In terms of mobile WIMAX service revenue, Juniper anticipates this will grow to over US$23bn per annum worldwide by 2013. The top mobile WiMAX markets, says Juniper, will be the U.S., Japan and South Korea.

“How mobile WiMAX operators differentiate themselves from mobile operators is key,” adds Wilcox. “The HSPA camp would probably argue that mobile WiMAX operators can only do that on price, which would be difficult as flat-rate [3G] packages are coming onto the market for as little as €20 per month. I suspect that mobile WiMAX players will have to work closely with vendors to produce innovative and attractive devices to achieve differentiation, and exploit the fact that these can be used for mobile, fixed and nomadic use.”

Juniper’s mobile WiMAX subscriber projections were made before the announcement by Sprint and Clearwire that they had ripped up their LOI to coordinate a nationwide mobile WiMAX rollout across the U.S. (see Mobile WiMAX suffers U.S. setback). Wilcox does not believe the demise of this partnership will affect his numbers. “I still expect Sprint to go ahead with a national mobile WiMAX network,” he says.

According to Juniper there are now over 50 mobile WiMAX trials around the world. “The biggest thing that has happened to mobile WIMAX over the last year is that it has gone from being a technical specification to rollout,” says Wilcox. “Operators are taking it seriously.”

There is far from consensus in the analyst community, however, about the strength of the WiMAX business case. According to a report published last year by Arthur D Little, which compared such factors as cell radius size and modulation techniques between WiMAX and HSPA (an umbrella term for HSDPA and HSUPA), it found that in many cases WiMAX will have a capex disadvantage of 20-50 percent — without any speed advantage — compared with HSDPA (assuming the same size of coverage area as WiMAX).

The business case for mobile WIMAX using the 3.5 GHz standardized frequency band (as opposed to 2.5 GHz) appears more vulnerable to a capex showstopper: the higher the frequency, the shorter the signal distance, which means more base stations.
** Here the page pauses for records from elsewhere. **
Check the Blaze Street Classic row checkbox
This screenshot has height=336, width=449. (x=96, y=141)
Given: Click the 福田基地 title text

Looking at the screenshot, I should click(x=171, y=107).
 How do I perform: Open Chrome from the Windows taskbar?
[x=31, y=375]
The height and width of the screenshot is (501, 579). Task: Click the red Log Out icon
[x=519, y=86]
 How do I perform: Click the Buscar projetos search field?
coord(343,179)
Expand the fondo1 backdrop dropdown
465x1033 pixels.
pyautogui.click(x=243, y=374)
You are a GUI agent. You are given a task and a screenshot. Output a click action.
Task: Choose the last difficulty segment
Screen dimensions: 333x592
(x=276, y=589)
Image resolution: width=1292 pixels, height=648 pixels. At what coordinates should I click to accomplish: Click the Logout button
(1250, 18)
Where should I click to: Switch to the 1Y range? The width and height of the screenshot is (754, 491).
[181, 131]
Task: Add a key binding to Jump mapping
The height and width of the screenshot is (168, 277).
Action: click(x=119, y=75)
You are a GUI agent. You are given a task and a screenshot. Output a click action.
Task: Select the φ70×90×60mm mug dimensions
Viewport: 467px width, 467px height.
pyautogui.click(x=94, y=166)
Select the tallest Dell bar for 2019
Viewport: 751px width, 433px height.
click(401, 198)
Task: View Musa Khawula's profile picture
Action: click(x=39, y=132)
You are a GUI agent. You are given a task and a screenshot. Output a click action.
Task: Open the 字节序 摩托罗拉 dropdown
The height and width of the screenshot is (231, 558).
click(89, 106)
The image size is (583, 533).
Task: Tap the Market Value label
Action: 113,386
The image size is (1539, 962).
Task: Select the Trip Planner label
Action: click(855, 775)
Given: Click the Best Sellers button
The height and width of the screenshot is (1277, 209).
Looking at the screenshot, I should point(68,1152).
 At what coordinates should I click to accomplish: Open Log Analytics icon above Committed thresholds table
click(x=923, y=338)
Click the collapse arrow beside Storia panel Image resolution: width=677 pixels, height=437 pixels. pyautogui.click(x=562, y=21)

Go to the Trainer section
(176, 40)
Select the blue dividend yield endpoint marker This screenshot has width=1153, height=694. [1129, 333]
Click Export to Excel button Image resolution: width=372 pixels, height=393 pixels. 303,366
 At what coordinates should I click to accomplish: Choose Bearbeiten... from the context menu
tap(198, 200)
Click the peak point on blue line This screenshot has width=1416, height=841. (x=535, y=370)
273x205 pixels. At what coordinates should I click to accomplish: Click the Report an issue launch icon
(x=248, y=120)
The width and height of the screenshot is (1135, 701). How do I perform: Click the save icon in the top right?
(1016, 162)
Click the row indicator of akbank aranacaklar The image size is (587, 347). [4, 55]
But the Juniper report, quoting research from Motorola, argues that the TCO (total cost of ownership) of a 3.5 GHz mobile WiMAX network will become similar to one using 2.5 GHz as demand on capacity increases over time. While a 3.5 GHz network will typically require around 30 percent more sites than 2.5 GHz for the equivalent geographical coverage, it also means that the 3.5 GHz network starts off with 30 percent more capacity than its 2.5 GHz counterpart. As a result, the 2.5 GHz network will require additional network build sooner to cope with growing data usage.